*TEXTE FOURNI*

%%

L’arbalète se distingue comme arme de guerre lors de la première croisade, au XIème siècle, comme l’évoque Guillaume de Tyr, historien des premières croisades. A cette époque, l’armement de l’arbalète est encore rudimentaire, à savoir, l’arbalétrier se juche sur l’arbalète, un pied de chaque côté des départs de branches de l’arc.

En aparté, une arbalète découverte à Colletière (38) dans le lac de Charavines a été datée du XIème, arbalète que j’ai de suite voulu recréer et qui figure désormais parmi les dix autres modèles. De même, des archéologues rencontrés au marché médiéval d’Herblay m’ont fait part de leur dernière trouvaille sur une motte féodale près de Poitiers : une arbalète aussi datée du XIème, mais en bien meilleur état. Fermons là la parenthèse archéologique.

Une des premières références sérieuses en Occident sur le sujet permet de citer Anne Comnène (byzantine) (1083-1148) qui, dans ses Chroniques l’Alexiade, fait une description redoutable qui ne fait aucun doute sur «cette arme jusque là inconnue des grecs». Anne Comnène finit son article avec «les traits (…) traversent un bouclier, perforent une cuirasse de fer épais et poursuivent leur vol de l’autre côté (…). Telle est l’action de l’arbalète, action réellement diabolique».

Cette arme est si meurtrière qu’elle est interdite, ainsi que l’arc, en 1097-1099 entre armées chrétiennes, par le Pape Urbain II. Cette interdiction fut plus ou moins respectée. On relate qu’en 1138, Louis VII s’entourait d’archers et d’arbalétriers. Le second concile de Latran en 1139 renouvela l’interdiction sous forme d’anathème, l’arbalète est dite «art mortel et haï de Dieu». Toutefois, Richard Coeur de Lion, malgré le bref d’Innocent III, réhabilite l’arme pour ses troupes à pied. Philippe Auguste suivra l’exemple. Ainsi, son utilisation se répandra de plus en plus.

%%

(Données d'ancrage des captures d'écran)
%%

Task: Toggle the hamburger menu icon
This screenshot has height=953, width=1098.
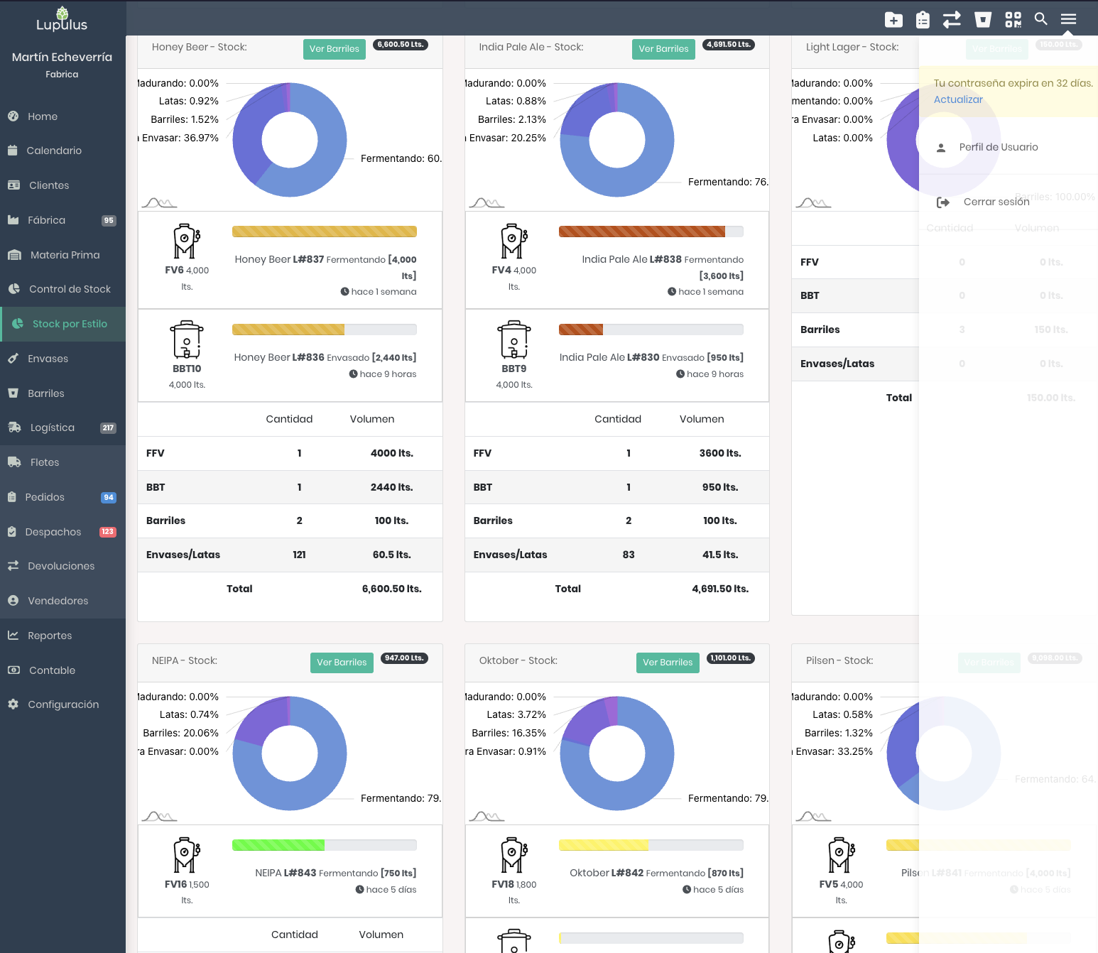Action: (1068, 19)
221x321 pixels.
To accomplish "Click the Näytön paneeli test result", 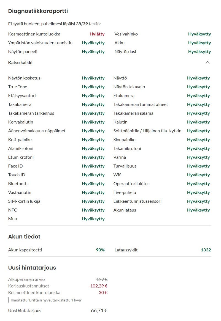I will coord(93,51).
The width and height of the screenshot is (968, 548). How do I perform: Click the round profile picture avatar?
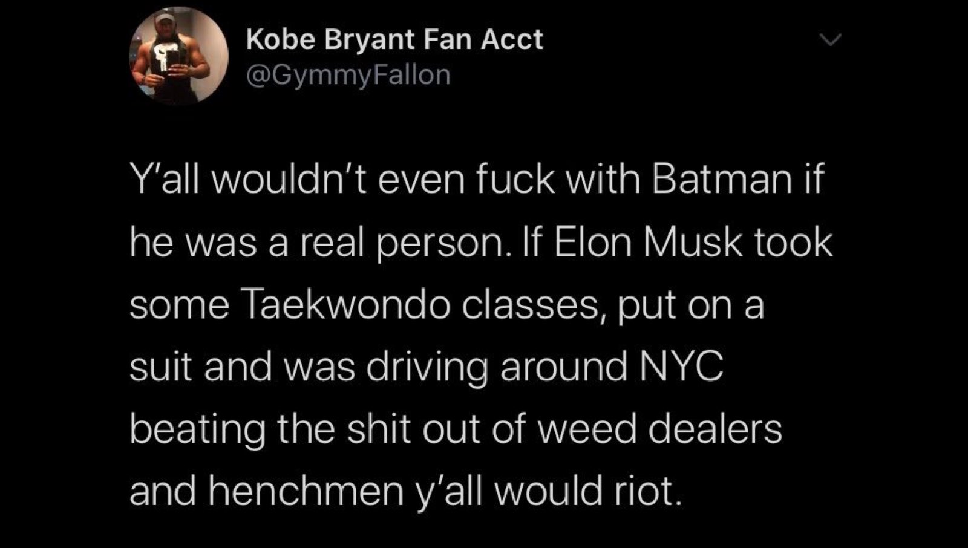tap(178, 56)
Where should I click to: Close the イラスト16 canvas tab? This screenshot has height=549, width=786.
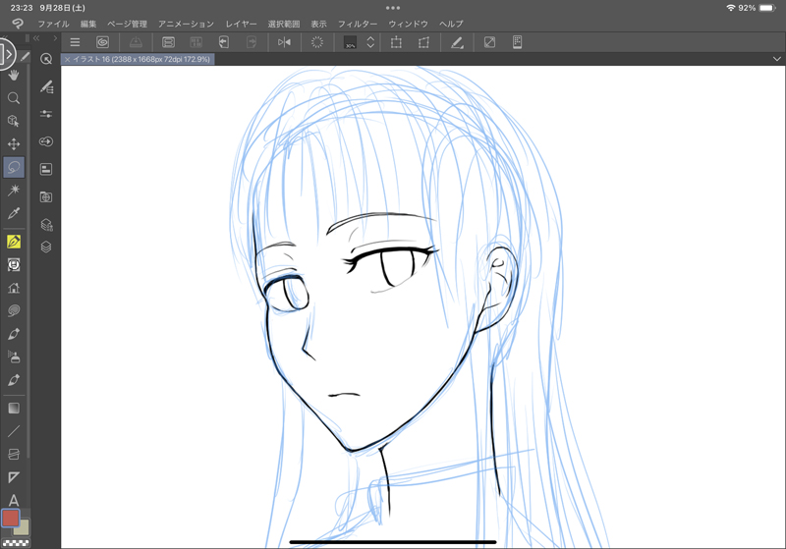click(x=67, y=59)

%%

*CONSIGNES*
**A.** Reproduisez fidèlement le passage du texte sur l'arbalète, en commençant aux mots "L’arbalète se distingue" et en vous arrêtant après les mots "la parenthèse archéologique.".
**B.** D'après le texte sur l'arbalète, quel pape interdit cette arme entre armées chrétiennes en 1097-1099 ?

*RÉPONSES*
**A.**
L’arbalète se distingue comme arme de guerre lors de la première croisade, au XIème siècle, comme l’évoque Guillaume de Tyr, historien des premières croisades. A cette époque, l’armement de l’arbalète est encore rudimentaire, à savoir, l’arbalétrier se juche sur l’arbalète, un pied de chaque côté des départs de branches de l’arc.

En aparté, une arbalète découverte à Colletière (38) dans le lac de Charavines a été datée du XIème, arbalète que j’ai de suite voulu recréer et qui figure désormais parmi les dix autres modèles. De même, des archéologues rencontrés au marché médiéval d’Herblay m’ont fait part de leur dernière trouvaille sur une motte féodale près de Poitiers : une arbalète aussi datée du XIème, mais en bien meilleur état. Fermons là la parenthèse archéologique.

**B.** Le pape Urbain II.